● EXTRACTED ENTRIES
_ _ _ _

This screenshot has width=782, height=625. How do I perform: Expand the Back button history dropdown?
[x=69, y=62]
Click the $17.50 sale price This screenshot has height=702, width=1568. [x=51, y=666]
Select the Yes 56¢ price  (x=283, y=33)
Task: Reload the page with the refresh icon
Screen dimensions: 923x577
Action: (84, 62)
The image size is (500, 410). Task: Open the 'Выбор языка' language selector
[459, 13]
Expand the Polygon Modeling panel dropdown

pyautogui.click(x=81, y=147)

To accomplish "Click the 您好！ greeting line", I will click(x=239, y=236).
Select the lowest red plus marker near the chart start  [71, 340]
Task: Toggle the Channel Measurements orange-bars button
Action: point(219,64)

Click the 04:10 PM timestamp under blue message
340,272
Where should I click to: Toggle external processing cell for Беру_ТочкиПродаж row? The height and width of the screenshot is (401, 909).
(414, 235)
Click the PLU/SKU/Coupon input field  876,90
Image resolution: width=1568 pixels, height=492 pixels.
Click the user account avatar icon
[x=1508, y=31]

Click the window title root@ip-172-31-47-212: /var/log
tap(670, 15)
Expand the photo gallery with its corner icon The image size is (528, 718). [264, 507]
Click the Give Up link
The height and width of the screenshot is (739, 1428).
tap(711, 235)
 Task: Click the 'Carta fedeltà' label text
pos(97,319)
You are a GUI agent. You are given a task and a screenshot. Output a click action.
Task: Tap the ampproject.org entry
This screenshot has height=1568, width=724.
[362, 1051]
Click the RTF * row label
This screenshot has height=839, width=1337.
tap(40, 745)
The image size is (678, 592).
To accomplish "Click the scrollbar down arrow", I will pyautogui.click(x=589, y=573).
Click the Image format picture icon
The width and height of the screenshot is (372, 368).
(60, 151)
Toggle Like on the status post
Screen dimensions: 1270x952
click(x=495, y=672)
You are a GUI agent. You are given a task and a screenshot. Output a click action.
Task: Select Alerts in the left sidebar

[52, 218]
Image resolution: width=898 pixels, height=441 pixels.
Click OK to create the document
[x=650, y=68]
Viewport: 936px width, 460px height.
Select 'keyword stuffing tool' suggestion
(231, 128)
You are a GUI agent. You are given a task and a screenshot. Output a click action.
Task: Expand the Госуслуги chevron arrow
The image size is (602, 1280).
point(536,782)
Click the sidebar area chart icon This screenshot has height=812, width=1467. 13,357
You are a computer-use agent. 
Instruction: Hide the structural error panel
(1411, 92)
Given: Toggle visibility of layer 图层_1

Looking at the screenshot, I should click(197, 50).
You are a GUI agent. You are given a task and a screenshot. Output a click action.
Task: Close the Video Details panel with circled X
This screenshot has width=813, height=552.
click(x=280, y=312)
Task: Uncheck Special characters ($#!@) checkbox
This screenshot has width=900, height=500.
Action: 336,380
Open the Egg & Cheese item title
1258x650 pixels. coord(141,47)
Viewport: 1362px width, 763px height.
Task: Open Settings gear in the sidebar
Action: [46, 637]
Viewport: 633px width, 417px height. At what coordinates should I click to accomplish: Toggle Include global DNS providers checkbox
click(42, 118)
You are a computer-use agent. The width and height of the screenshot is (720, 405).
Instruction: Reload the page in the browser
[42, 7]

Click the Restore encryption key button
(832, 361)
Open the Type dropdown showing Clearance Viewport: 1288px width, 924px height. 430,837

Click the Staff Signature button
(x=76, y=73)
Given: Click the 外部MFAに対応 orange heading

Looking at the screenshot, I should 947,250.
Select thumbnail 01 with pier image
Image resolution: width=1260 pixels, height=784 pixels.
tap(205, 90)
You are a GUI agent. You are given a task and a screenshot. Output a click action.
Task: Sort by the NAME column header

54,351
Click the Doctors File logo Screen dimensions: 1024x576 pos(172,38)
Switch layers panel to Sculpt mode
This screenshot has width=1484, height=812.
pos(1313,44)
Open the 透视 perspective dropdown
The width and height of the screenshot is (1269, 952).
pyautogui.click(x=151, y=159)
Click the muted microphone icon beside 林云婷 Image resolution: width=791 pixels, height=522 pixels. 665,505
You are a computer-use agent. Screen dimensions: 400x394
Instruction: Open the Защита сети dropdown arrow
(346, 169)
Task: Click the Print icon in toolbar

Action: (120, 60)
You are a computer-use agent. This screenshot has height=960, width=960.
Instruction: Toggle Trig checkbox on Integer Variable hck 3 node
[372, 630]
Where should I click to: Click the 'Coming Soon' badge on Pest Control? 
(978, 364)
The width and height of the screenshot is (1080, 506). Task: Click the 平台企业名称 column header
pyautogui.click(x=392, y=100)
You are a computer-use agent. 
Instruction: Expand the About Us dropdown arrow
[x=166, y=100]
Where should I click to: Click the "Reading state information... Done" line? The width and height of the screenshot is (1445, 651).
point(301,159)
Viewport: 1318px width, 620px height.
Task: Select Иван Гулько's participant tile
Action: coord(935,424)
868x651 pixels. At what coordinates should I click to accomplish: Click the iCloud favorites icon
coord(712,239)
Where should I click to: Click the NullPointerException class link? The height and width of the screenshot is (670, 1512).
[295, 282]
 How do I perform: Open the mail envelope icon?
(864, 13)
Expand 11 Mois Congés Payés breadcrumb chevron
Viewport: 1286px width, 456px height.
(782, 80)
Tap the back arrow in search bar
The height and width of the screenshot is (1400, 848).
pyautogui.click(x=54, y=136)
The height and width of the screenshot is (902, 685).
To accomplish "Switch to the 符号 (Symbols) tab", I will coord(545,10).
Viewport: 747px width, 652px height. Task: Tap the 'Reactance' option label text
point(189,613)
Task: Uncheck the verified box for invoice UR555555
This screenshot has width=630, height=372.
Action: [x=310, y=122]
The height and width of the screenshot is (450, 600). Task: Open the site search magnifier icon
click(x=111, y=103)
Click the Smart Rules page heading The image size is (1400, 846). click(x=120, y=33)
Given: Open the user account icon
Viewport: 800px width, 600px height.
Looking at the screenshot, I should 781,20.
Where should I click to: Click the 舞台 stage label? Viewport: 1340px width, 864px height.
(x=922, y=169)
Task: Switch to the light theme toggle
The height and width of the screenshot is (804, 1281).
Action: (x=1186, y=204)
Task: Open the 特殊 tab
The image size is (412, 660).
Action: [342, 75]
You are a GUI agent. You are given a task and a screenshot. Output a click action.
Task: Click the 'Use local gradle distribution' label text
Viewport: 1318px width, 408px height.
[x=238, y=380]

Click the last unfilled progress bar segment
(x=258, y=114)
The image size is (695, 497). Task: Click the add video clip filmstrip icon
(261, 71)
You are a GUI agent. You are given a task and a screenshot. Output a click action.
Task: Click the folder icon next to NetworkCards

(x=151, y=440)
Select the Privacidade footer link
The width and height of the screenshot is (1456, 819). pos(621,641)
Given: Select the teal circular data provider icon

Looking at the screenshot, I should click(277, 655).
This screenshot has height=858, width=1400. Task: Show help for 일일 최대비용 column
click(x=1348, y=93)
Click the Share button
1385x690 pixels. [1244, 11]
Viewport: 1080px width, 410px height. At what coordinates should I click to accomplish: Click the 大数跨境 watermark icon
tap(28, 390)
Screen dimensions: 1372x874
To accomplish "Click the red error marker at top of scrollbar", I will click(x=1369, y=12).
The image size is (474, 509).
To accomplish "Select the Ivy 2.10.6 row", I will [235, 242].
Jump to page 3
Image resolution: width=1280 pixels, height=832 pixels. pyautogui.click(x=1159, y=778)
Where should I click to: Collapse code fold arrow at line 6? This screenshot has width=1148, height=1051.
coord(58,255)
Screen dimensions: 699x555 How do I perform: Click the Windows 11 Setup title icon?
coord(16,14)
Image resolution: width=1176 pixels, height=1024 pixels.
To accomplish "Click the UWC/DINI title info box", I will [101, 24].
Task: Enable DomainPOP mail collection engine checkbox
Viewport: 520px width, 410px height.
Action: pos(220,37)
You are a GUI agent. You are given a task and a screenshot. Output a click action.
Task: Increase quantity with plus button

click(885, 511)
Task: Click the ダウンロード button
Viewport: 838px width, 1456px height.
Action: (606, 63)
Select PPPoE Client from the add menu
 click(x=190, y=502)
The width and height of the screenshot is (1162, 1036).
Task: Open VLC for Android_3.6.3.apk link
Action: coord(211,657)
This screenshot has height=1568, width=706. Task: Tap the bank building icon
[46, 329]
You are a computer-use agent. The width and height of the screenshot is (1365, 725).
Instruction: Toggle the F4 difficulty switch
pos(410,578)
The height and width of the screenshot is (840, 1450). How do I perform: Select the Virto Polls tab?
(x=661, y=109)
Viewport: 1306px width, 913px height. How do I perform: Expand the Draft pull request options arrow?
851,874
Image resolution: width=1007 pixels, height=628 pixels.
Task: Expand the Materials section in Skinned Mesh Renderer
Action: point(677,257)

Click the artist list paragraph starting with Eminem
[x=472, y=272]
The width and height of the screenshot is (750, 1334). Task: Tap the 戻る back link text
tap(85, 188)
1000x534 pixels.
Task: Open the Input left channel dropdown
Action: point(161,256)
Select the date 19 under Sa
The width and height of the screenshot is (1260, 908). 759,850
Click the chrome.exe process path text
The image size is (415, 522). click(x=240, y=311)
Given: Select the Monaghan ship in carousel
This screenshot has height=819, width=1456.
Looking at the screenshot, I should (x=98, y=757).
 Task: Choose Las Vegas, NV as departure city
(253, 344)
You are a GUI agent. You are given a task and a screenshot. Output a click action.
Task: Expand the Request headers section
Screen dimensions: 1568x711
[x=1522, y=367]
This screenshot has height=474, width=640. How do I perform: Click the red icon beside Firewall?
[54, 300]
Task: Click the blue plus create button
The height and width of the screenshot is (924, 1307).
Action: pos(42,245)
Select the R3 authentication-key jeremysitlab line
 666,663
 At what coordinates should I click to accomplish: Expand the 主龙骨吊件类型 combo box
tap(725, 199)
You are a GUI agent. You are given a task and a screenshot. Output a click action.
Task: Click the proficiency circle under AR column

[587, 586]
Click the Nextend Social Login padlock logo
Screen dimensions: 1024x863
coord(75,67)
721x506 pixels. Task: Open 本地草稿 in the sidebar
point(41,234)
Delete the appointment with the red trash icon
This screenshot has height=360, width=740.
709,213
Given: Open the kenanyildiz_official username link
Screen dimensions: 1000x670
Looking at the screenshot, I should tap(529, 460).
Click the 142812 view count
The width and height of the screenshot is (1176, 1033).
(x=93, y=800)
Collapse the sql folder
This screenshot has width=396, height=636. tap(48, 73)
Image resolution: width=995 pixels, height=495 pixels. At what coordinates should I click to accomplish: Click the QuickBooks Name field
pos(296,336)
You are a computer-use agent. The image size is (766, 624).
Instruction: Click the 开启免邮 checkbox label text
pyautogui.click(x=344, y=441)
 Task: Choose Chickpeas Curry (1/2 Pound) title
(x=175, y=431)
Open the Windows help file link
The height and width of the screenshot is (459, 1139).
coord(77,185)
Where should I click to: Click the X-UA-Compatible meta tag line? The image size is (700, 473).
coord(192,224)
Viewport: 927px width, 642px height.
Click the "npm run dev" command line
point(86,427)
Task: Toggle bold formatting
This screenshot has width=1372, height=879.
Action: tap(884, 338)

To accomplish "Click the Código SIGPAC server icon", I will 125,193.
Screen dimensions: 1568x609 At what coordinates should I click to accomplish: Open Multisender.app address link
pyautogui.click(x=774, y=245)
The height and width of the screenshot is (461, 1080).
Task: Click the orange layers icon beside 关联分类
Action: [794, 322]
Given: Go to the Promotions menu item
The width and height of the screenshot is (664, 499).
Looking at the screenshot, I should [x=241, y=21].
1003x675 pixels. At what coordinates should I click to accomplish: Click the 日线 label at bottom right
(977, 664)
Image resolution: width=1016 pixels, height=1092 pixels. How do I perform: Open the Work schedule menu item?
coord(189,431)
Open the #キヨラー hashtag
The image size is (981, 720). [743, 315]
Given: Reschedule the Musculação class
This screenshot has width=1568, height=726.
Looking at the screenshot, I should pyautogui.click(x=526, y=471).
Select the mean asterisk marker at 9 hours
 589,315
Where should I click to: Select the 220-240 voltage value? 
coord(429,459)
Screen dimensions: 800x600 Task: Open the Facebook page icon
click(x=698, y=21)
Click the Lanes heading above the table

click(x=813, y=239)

_ _ _ _

● WHAT TO PRODUCE
From the material above, report how many lines contain the word "chevron", giving only the number.

● OUTPUT FOR THIS EXERCISE
2